═══ DATA EXCERPTS

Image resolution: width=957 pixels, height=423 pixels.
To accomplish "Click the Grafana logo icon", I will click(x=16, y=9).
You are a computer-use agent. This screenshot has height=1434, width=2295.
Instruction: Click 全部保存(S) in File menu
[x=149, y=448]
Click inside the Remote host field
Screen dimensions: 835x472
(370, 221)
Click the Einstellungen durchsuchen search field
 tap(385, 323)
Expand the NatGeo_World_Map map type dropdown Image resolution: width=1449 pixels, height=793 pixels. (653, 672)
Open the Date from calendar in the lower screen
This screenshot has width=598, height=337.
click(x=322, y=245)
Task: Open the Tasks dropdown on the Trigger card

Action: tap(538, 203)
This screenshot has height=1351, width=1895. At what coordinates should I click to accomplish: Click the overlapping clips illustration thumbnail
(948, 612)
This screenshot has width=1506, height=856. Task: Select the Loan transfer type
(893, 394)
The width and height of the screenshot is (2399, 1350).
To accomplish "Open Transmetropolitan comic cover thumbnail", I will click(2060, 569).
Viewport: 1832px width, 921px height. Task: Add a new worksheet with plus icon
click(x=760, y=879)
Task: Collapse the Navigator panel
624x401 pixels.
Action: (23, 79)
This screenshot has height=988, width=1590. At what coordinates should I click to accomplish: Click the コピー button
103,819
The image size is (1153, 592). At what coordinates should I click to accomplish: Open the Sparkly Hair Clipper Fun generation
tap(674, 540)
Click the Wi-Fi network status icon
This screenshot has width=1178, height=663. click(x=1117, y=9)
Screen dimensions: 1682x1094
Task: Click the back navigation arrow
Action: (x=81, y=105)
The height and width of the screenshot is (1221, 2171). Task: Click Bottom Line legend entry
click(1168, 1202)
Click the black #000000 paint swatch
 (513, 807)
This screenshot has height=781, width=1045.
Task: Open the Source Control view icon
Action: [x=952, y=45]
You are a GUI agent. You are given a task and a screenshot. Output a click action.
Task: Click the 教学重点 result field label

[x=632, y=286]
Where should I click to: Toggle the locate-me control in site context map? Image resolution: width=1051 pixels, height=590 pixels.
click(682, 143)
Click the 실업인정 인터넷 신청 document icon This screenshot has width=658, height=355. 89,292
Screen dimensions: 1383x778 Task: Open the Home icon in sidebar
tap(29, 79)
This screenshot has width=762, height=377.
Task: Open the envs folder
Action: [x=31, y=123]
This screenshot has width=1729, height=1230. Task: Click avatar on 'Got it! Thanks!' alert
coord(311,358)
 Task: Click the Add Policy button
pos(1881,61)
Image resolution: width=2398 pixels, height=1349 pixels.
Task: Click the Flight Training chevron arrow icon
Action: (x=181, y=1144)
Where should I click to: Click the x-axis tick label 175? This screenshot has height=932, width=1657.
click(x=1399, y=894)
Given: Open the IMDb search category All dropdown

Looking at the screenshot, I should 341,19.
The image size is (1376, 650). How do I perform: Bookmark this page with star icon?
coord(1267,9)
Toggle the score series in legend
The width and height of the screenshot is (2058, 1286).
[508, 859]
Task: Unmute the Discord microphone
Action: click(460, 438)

══════

• [ACTION ITEM]: Nothing but a number should be given for this: how many lines in the entries above contain "agent"?

• [TASK SOLUTION]: 2